John Solomon’s report on the FBI contacting Oleg Deripaska in September 2016 for help to structure a narrative of Russian involvement in the Trump Campaign via Paul Manafort has multiple ramifications. (Article Here) Here’s some preliminary thoughts on the issue.
♦In 2009 the FBI, then headed by Robert Mueller, requested the assistance of Russian billionaire Oleg Deripaska in an operation to retrieve former FBI officer and CIA resource Robert Levinson who was captured in Iran two years earlier. The agent assigned to engage Deripaska was Andrew McCabe; the primary FBI need was financing and operational support. Deripaska spent around $25 million and would have succeeded except the U.S. State Department, then headed by Hillary Clinton, backed out.
♦In September of 2016 Andrew McCabe is now Deputy Director of the FBI, when two FBI agents approached Deripaska in New York – again asking for his help.
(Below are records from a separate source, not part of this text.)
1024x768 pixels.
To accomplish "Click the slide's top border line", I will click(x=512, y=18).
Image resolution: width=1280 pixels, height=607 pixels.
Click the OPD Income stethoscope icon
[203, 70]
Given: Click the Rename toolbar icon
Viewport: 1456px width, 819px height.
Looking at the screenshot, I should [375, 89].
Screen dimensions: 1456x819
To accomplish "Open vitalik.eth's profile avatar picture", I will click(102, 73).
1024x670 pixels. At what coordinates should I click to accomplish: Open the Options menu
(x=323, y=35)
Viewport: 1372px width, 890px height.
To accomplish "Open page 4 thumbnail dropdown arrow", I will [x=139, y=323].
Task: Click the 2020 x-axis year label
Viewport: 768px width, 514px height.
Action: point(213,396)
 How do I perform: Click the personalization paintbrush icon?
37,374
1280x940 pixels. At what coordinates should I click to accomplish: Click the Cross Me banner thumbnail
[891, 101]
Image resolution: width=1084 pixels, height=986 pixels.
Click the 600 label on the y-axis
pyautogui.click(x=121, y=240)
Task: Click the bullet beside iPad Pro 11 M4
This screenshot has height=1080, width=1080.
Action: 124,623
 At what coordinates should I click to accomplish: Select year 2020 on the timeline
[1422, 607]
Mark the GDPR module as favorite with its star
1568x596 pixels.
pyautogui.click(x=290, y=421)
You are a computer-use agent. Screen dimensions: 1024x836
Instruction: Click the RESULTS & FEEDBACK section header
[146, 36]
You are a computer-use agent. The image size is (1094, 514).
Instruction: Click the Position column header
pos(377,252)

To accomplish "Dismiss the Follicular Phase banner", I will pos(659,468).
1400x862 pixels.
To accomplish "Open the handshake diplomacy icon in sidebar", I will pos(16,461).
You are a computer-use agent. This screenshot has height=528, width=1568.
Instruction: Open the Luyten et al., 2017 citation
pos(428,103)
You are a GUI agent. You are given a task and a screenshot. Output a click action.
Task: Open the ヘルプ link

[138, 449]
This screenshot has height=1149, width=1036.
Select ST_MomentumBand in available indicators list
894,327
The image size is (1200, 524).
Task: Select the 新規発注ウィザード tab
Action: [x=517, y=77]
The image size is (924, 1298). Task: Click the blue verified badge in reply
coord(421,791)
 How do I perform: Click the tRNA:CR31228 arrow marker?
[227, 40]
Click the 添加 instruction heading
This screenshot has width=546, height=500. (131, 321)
This time the FBI request was for Deripaska to outline Trump’s former campaign manager Paul Manafort as a tool of the Kremlin. Deripaska once hired Manafort as a political adviser and invested money with him in a business venture that went bad. Deripaska sued Manafort, alleging he stole money. However, according to the article, despite Deripaska’s disposition toward Manafort he viewed the request as absurd. He laughed the FBI away, telling them: “You are trying to create something out of nothing.”